Element and text position data:
☆ ☆ ☆
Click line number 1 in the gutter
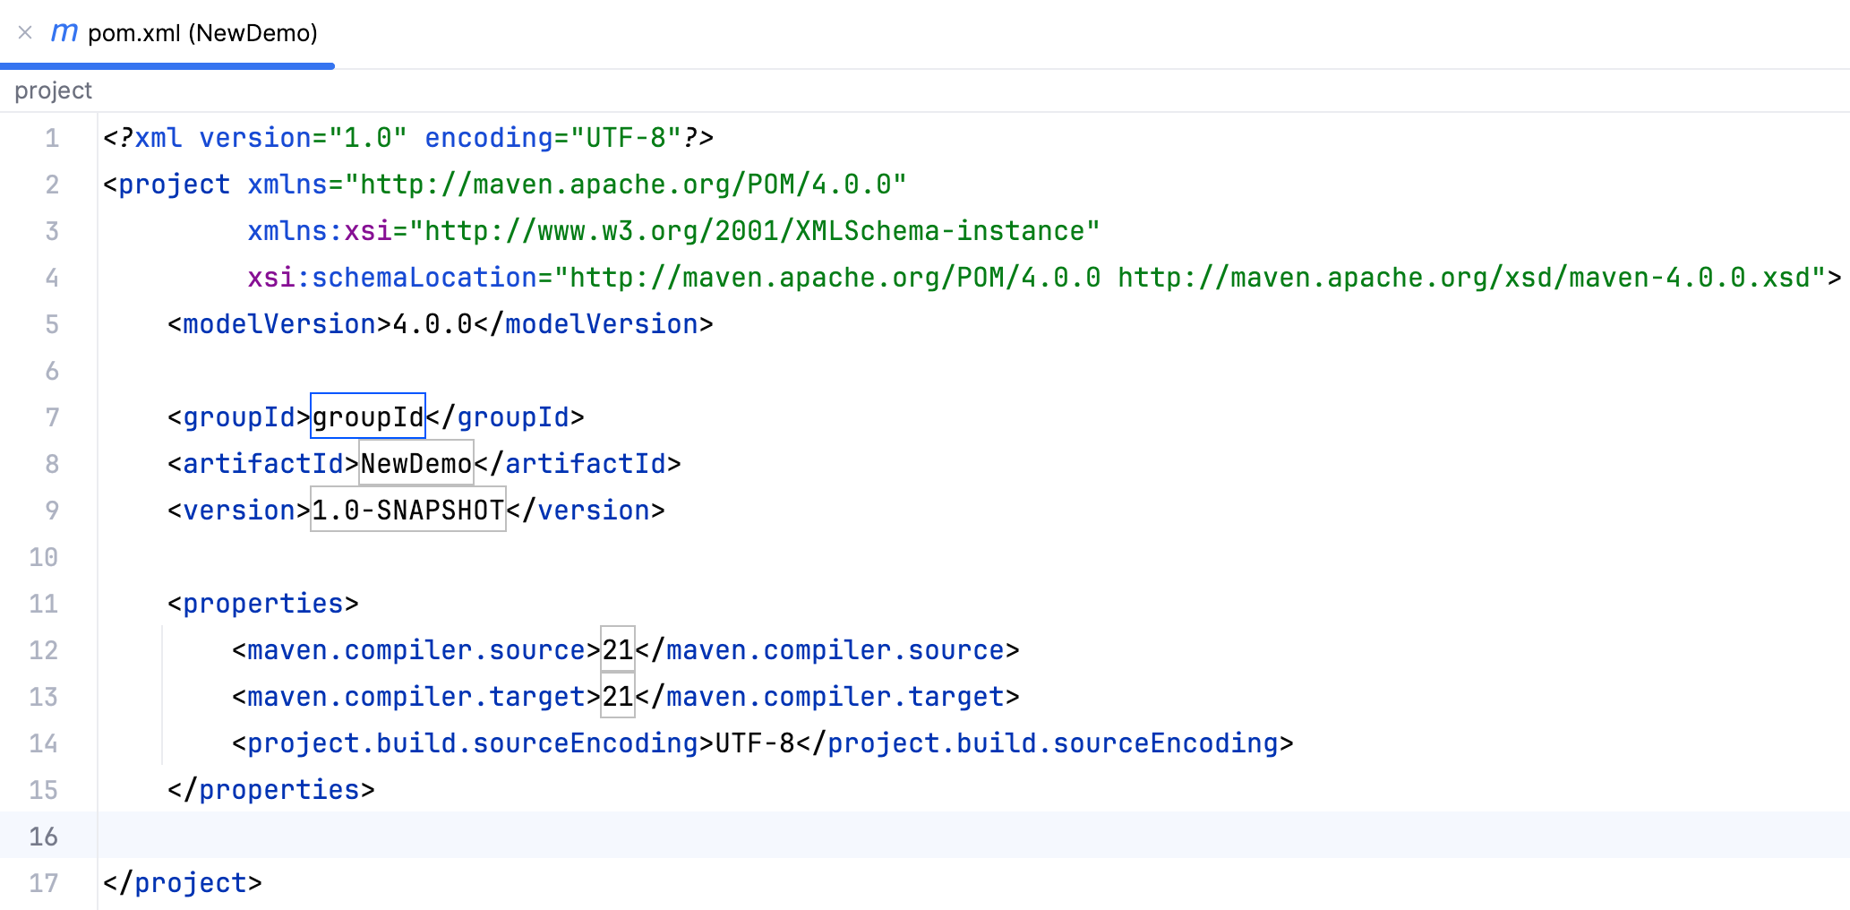The width and height of the screenshot is (1850, 910). click(52, 138)
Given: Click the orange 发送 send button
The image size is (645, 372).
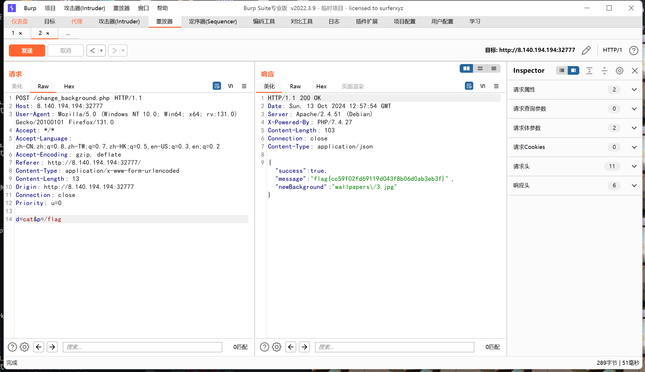Looking at the screenshot, I should click(x=27, y=51).

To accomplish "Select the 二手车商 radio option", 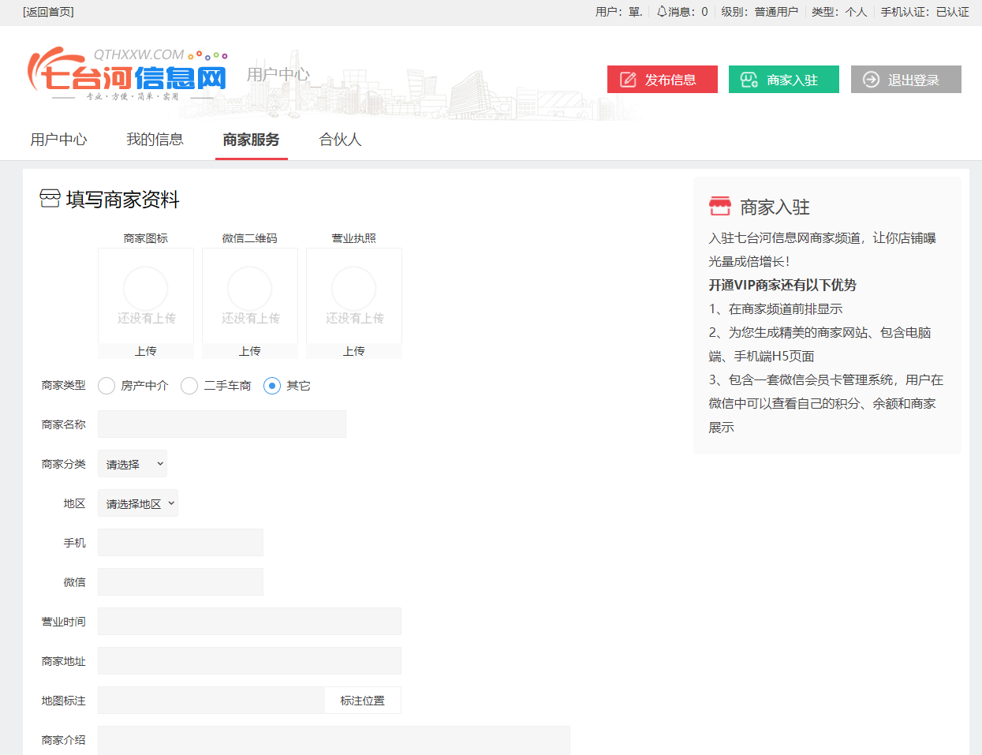I will pyautogui.click(x=189, y=386).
☆ ☆ ☆
EXERCISE BRIEF: Reproduce the rows word for word, starting at the beginning of the rows and ending with the line containing "Looking at the", with both ends included. Omit the pictures from your answer.

SOLUTION FOR THIS TASK:
Click line number 1 in the gutter
The width and height of the screenshot is (1850, 910). click(52, 138)
Given: Click the orange 发送 send button
The image size is (645, 372).
Looking at the screenshot, I should click(x=27, y=51).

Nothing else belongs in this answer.